# Please critique possible buy :)



## morganshow11 (Dec 19, 2008)

No critique for me, but he sure is gorgeous!!


----------



## huntseatgirl (Mar 16, 2009)

Thank you, I am probably going out to see him this Sunday  I like the looks of this boy!


----------



## kitten_Val (Apr 25, 2007)

He looks very nice (pretty crappy camera though, because it makes him looks very long, I have similar issues taking pics of my own horses on old camera).


----------



## RedHawk (Jun 16, 2008)

He is a handsome boy! But I noticed in the first picture he was kicking up sand with one of his fores and he seems to be treading toe-heel in some of the other pictures. He may not be, but keep an eye out for that when you go and see him, as this is indicative of foot problems.
What breed is he?


----------



## Solo (Jul 16, 2008)

Looks a bit heavy on the forehand.
In the first two jumping pictures it looks like he is dropping his right fore, in the third it looks like he is dropping his left fore.
Nothing that can't be fixed with some gymnastics.
Cute jump.
He's handsome. Gorgeous face. 
I like how his ears are mostly forward in all the pictures!

Let us know how it goes.


----------



## angelsgrace (Apr 30, 2009)

buy him he's gorgeous


----------



## angelsgrace (Apr 30, 2009)

nice mover too


----------



## huntseatgirl (Mar 16, 2009)

@RedHawk: I see what you mean about treading toe-heel, I'll keep an eye out. As far as the kicking up dirt thing, I haven't seen any evidence of a problem in any other pictures (I've looked through a LOT more than the ones I posted here, lol). So I'm guessing he just tripped a little. He is a Thoroughbred. I don't think he looks it at all though, and the seller says he has the brain of a Warmblood.
@Solo: Yes, if I get him we are going to have to seriously work on those lazy legs of his! I agree that he looks heavy on the forehand. I'm hoping he it's just a result of his greenness and an incorrect frame, but we'll see. I LOVE his jump! I think with a little more polish it could be really nice. I like his face too  And apparently he is a very cheerful boy in general, trails by himself, loves to work, etc.
@ angelsgrace & kitten_Val: thank you both


----------



## eventer89 (Apr 14, 2009)

He is a handsome boy!! He does have a heavy forehand and lazy legs in the jumps, but that is an easy fix!

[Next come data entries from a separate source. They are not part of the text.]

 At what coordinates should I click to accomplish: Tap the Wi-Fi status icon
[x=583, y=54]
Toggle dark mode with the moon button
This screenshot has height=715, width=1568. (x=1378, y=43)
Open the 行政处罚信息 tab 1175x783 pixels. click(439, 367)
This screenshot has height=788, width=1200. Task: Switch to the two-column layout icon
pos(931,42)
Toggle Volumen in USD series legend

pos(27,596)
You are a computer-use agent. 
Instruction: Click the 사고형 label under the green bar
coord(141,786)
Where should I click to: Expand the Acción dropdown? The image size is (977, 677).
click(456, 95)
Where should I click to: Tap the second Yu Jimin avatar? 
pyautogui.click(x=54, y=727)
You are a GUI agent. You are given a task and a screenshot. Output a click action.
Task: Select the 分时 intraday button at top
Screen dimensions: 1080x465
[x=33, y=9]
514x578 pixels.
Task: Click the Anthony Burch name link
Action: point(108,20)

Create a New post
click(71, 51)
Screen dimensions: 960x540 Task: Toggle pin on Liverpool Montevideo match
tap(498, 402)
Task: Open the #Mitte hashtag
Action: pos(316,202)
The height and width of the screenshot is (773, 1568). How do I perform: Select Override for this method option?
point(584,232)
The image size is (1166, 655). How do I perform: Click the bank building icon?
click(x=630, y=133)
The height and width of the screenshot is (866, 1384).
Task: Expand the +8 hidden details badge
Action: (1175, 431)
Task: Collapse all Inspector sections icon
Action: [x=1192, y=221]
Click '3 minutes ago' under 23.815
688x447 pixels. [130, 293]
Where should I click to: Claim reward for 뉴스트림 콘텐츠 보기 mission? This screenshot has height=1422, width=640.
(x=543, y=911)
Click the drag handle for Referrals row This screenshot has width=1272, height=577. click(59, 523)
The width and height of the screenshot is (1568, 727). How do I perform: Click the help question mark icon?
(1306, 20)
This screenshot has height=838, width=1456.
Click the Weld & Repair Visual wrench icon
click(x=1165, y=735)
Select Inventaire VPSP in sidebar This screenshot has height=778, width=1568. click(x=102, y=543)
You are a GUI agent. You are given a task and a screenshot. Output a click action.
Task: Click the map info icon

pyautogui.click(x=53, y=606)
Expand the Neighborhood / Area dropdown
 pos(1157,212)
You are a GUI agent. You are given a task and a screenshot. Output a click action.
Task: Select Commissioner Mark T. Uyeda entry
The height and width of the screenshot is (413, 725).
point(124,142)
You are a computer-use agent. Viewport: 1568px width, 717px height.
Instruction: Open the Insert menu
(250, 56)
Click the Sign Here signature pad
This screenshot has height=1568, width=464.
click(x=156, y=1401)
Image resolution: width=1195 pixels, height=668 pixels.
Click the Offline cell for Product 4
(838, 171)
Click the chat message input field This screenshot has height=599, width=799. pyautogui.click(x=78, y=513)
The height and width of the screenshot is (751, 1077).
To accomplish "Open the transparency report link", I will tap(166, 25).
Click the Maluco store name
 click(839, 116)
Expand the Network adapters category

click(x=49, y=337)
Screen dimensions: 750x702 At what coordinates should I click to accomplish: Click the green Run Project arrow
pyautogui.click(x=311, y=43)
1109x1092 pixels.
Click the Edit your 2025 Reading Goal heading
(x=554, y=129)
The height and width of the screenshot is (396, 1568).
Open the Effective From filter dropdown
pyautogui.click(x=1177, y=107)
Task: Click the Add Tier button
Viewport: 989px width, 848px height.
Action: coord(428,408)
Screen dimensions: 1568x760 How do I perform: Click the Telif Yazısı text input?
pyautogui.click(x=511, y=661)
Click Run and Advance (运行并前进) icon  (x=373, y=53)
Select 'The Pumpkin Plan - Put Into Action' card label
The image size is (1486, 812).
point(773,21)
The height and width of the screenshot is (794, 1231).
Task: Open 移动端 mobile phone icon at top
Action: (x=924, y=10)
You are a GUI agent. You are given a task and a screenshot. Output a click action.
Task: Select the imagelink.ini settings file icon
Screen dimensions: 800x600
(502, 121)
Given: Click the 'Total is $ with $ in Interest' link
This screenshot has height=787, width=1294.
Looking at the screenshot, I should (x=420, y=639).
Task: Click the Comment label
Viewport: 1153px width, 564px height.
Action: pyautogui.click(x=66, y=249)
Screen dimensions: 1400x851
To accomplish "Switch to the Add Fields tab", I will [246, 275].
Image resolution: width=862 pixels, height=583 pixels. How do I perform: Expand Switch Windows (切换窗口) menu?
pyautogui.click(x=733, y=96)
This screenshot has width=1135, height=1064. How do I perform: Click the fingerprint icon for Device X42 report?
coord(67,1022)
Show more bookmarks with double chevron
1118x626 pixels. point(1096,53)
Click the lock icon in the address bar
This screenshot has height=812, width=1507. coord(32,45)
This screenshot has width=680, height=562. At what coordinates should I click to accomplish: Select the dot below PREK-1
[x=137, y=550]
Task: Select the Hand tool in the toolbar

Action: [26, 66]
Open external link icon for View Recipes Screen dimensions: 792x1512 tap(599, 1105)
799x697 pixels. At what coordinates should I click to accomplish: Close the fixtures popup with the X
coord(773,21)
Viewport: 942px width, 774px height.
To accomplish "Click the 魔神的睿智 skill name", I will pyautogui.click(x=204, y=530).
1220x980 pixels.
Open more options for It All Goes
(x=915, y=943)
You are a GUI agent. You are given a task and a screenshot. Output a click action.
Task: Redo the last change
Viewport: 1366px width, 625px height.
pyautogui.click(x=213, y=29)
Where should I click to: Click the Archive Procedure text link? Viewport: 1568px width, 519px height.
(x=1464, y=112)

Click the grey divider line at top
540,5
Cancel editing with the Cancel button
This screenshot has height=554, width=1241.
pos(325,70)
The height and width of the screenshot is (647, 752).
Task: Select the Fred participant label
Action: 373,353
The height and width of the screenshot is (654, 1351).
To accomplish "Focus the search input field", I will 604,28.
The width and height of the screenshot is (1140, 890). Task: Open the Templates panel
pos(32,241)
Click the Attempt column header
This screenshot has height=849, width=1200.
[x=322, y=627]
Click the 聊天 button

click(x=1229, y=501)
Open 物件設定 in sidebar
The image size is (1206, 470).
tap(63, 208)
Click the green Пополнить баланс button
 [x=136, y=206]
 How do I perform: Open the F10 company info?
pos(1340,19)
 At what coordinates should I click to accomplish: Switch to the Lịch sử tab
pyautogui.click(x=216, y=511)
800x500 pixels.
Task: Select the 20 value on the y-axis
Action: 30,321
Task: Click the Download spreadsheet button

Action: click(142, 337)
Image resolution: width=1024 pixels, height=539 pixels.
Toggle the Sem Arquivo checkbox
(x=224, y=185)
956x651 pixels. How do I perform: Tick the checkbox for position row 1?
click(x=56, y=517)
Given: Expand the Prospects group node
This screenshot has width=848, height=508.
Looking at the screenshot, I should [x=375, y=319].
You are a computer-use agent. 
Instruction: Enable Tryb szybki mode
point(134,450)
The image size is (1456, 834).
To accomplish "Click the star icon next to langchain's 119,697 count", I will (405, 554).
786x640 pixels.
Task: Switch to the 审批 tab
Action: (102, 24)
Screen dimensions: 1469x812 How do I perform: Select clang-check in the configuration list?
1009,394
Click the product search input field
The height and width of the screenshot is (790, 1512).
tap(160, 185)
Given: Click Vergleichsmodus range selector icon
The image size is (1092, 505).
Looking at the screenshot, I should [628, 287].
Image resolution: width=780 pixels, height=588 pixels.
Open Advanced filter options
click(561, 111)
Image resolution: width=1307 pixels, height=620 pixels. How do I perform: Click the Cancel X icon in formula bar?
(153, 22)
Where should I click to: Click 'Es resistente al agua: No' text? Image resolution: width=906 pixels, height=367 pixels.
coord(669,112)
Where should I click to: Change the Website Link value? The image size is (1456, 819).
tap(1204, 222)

How much are they asking and where is he located? I would love to scoop him up if he is near me and you don't buy him!!!


----------



## huntseatgirl (Mar 16, 2009)

They're asking 8000 but it also says it's highly negotiable and that he is priced to sell fast. I also know that the agent selling him (they're working through a third party) is very adjustable. So I should be able to get it down a LOT. And he's in Ramona, California, sorry  heh.


----------



## eventer89 (Apr 14, 2009)

Bah! Way too far and way too expensive! lol! Good luck with him, he's gorgeous!!


----------



## morganshow11 (Dec 19, 2008)

PLease, please ask the owner is he has any vices or sioundness issues. I have got skrewed over many times with a lame horse. Thank god i didnt get screwed with clippy!!


----------



## kitten_Val (Apr 25, 2007)

huntseatgirl said:


> They're asking 8000 but it also says it's highly negotiable and that he is priced to sell fast.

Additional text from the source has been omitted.